On Theoretical Limits of Learning with Label Differential Privacy
Puning Zhao, Chuan Ma, Li Shen, Shaowei Wang, Rongfei Fan
TL;DR
The paper addresses the fundamental question of how much accuracy is attainable when learning with label differential privacy. By formulating minimax lower bounds via hypothesis testing and constructing matching algorithms, it reveals that relaxing DP to protect only labels yields substantial gains in the local model but only constant-factor gains in the central model. Across classification and regression under both bounded and heavy-tailed noise, it derives precise rates that depend on Hölder smoothness $\beta$, Tsybakov margin $\gamma$, dimension $d$, and privacy budget $\epsilon$, illustrating a clear divergence between local and central settings. The results have practical implications for privacy-preserving learning, showing when it is worth sacrificing feature privacy to boost accuracy and how to design efficient labeled DP mechanisms.
Abstract
Label differential privacy (DP) is designed for learning problems involving private labels and public features.
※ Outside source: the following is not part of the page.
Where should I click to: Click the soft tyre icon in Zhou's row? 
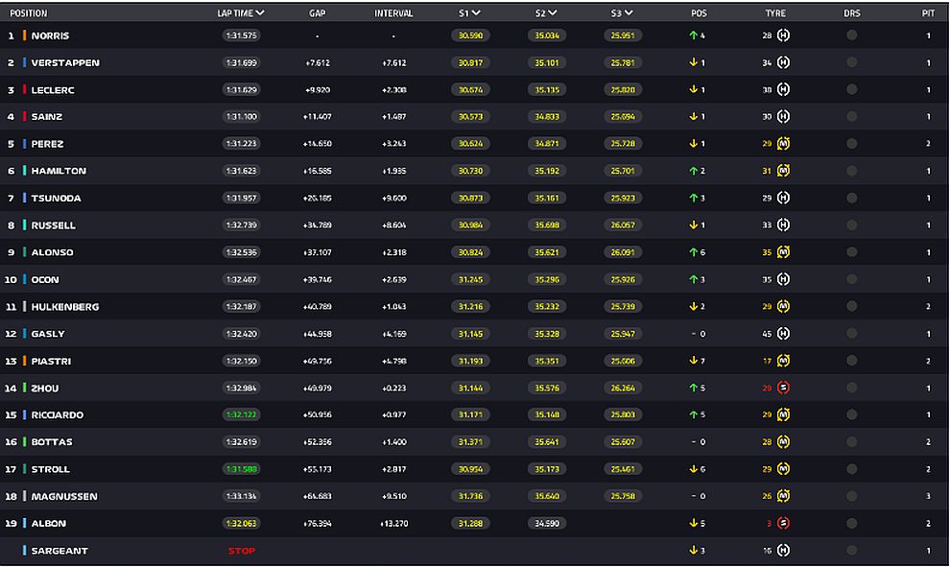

While various methods have been proposed for learning under label DP, the theoretical limits remain largely unexplored. In this paper, we investigate the fundamental limits of learning with label DP in both local and central models for both classification and regression tasks, characterized by minimax convergence rates. We establish lower bounds by converting each task into a multiple hypothesis testing problem and bounding the test error. Additionally, we develop algorithms that yield matching upper bounds. Our results demonstrate that under label local DP (LDP), the risk has a significantly faster convergence rate than that under full LDP, i.e. protecting both features and labels, indicating the advantages of relaxing the DP definition to focus solely on labels. In contrast, under the label central DP (CDP), the risk is only reduced by a constant factor compared to full DP, indicating that the relaxation of CDP only has limited benefits on the performance.